Уже на данном этапе делалась попытка разграничить кате­гории «революционная совесть» и «революционное правосо­знание». Первая означала субъективную способность осозна­вать и применять революционное правосознание, вторая — объективное содержание права.

Правоведы 20-х гг. придавали важное значение этим дек­ретам, но все же главное место отводили судебному решению как ведущей форме правотворчества. Объяснялось это отчас­ти тем, что декреты этого периода (1917—1920 гг.) были раз­рознены и не приведены в систему. На данном этапе «револю­ционное правосознание» составляло стереотип «революци­онной законности» вообще, которая, в свою очередь, почти совпадала с представлением о «революционной целесообраз­ности». Лишь к концу периода «военного коммунизма» в пра­вовой теории произошла определенная дифференциация этих категорий.

С переходом к нэпу развернулась новая дискуссия по во­просу о революционной законности в ее отношении к эконо­мике переходного периода. Под революционной законнос­тью стали понимать тот правопорядок, который признавался «верховными органами пролетарской диктатуры» целесооб­разным и общеобязательным (П.И. Стучка). Правосознание стало рассматриваться в качестве ведущего принципа право-творчества, положенного в основу законодательства и наибо­лее определенно выявляющегося в содержании принимае­мых кодексов.

Сама кодификация рассматривалась в этой связи только как этап в осуществлении революционного правосознания (или целесообразности), как способ «лучшего в данных условиях достижения цели». Законодательные нормы не могли покрывать всего многообразия действительности, в каждый отдельный момент точно отражать «опыт хозяйственного строительства». В этой ситуации революционное (или, как чаще начали говорить в 20-е гг., социалистическое) правосо­знание приобретало новую значение — метода, восполняю­щего пробелы в законе. Так, ст.9 УК РСФСР (1922 г.) опреде­лила социалистическое правосознание в качестве руководя­щего начала для применения статей кодекса, а ст. 10 УК РСФСР (об аналогии в применении мер социальной защиты) предоставляла этому принципу вполне конкретную область реализации. Та же роль отводилась правосознанию и в ст. 4 ГПК РСФСР (1923 г.)

В целом в правовой теории 20-х гг. под революционной законностью стали понимать установленный и определен­ный государством правопорядок, комплекс правил, что свя­зывалось с необходимостью разработки системы соответст­вующих норм. Расчет на скорое отмирание права (при соци­ализме) обусловил особое отношение к правовой норме:

«закон отмечает те вехи, по которым определяются границы данного правопорядка, данной системы правовых отноше­ний... Теоретически закон должен дать основной принцип •данной системы, а остальное —уже дело пролетарского суда»

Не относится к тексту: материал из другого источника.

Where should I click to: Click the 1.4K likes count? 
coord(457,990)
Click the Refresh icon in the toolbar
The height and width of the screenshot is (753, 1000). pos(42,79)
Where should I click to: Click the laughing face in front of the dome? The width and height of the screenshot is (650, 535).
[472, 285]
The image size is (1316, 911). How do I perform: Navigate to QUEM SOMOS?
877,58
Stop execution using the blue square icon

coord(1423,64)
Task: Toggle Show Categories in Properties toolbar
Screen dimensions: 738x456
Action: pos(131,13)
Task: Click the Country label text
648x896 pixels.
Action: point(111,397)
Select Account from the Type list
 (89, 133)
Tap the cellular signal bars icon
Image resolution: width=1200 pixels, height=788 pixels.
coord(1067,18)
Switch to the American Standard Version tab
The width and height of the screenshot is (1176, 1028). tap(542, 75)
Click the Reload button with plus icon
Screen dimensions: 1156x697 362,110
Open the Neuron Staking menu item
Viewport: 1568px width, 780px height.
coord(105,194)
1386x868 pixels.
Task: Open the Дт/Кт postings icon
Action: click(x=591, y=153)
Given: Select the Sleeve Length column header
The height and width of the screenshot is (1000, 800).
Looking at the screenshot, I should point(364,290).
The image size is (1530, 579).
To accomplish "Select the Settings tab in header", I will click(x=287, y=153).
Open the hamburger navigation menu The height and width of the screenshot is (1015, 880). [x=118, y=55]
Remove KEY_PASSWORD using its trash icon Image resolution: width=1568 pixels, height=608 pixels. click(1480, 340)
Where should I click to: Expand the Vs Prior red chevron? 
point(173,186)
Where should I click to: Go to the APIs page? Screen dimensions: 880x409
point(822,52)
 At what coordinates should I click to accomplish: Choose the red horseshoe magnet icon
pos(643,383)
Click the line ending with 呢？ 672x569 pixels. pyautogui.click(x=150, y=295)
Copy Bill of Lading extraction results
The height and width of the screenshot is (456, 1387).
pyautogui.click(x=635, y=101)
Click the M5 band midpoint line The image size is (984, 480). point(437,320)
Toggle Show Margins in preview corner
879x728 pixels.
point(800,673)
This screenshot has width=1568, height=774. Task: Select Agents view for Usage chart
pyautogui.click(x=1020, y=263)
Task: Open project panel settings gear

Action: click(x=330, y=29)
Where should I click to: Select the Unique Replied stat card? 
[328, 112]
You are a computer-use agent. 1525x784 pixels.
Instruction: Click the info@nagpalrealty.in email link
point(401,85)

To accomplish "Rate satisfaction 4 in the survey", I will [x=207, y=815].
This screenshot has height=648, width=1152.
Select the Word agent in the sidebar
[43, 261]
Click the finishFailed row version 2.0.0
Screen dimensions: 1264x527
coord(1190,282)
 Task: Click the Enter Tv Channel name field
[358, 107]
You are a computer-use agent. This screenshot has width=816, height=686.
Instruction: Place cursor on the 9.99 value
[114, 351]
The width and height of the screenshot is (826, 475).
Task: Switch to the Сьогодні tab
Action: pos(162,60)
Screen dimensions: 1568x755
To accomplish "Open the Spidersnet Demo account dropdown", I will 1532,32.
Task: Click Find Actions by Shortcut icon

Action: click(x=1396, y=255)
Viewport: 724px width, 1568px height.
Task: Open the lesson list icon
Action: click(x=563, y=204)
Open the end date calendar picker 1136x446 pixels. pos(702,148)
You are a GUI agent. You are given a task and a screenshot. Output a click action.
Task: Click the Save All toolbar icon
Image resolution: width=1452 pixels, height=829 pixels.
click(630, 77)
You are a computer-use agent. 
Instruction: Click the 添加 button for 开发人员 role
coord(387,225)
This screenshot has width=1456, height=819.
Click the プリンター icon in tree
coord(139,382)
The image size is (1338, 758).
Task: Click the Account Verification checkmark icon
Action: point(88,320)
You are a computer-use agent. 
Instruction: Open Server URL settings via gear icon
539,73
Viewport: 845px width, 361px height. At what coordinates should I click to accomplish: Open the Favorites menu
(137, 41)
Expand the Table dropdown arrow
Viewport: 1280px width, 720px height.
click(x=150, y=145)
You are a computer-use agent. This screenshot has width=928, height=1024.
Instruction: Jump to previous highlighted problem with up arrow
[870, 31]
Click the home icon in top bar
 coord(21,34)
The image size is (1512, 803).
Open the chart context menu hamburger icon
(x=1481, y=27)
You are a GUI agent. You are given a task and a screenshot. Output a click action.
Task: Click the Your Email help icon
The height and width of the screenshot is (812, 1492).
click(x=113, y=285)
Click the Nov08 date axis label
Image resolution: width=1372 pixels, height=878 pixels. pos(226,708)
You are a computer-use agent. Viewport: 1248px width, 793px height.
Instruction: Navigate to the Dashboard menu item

Ориентация на «революционное правосознание» как на важнейший источник права содержалась в концепциях сто­ронников психологической теории права (М. Рейснер), в ко­торых отождествлялось собственно право с революционным правосознанием. Аргументам психологистов противопостав­лялась социологическая интерпретация права. С этой точки зрения законодательство являлось не чем иным, как плано­вой политикой. «Мы не говорим о верховенстве законов, но говорим, что части подчинены целому и что в социальном строительстве отдельные его акты увязываются объединяю­щим их общим планом» (И. Ильинский).

Советские правоведы 20-х гг. столкнулись со значитель­ным противоречием, заложенным в самой правовой системе переходного периода, между «пролетарским судом» и «буржу­азным правом». Преемственность юридических форм («бур­жуазное» — советское право) выражалась, в частности, в том, что праву переходного периода наряду с принципом целесо-

образности был присущ и принцип «справедливости». Хотя последняя ни разу прямо не упоминалась в ГК РСФСР, но определенно присутствовала в содержании его статей (что видно из положений ст. 142 ГК РСФСР или ст. 137 ГПК РСФСР 1922 г.), в ряде случаев даже определяя границы при­менения закона. Судебная и правоприменительная практика представлялась советским правоведам наиболее эффектив­ным средством противодействия «буржуазным» началам, все еще существующим в праве переходного периода. «Творчес­кая активность судебной практики, точно ограниченная ис­ключительно интересами государства и трудящихся, но вовсе не ограниченная неподвижными рамками закона» — в этом виделось начало коррективов правотворческой деятельнос­ти в условиях переходного периода.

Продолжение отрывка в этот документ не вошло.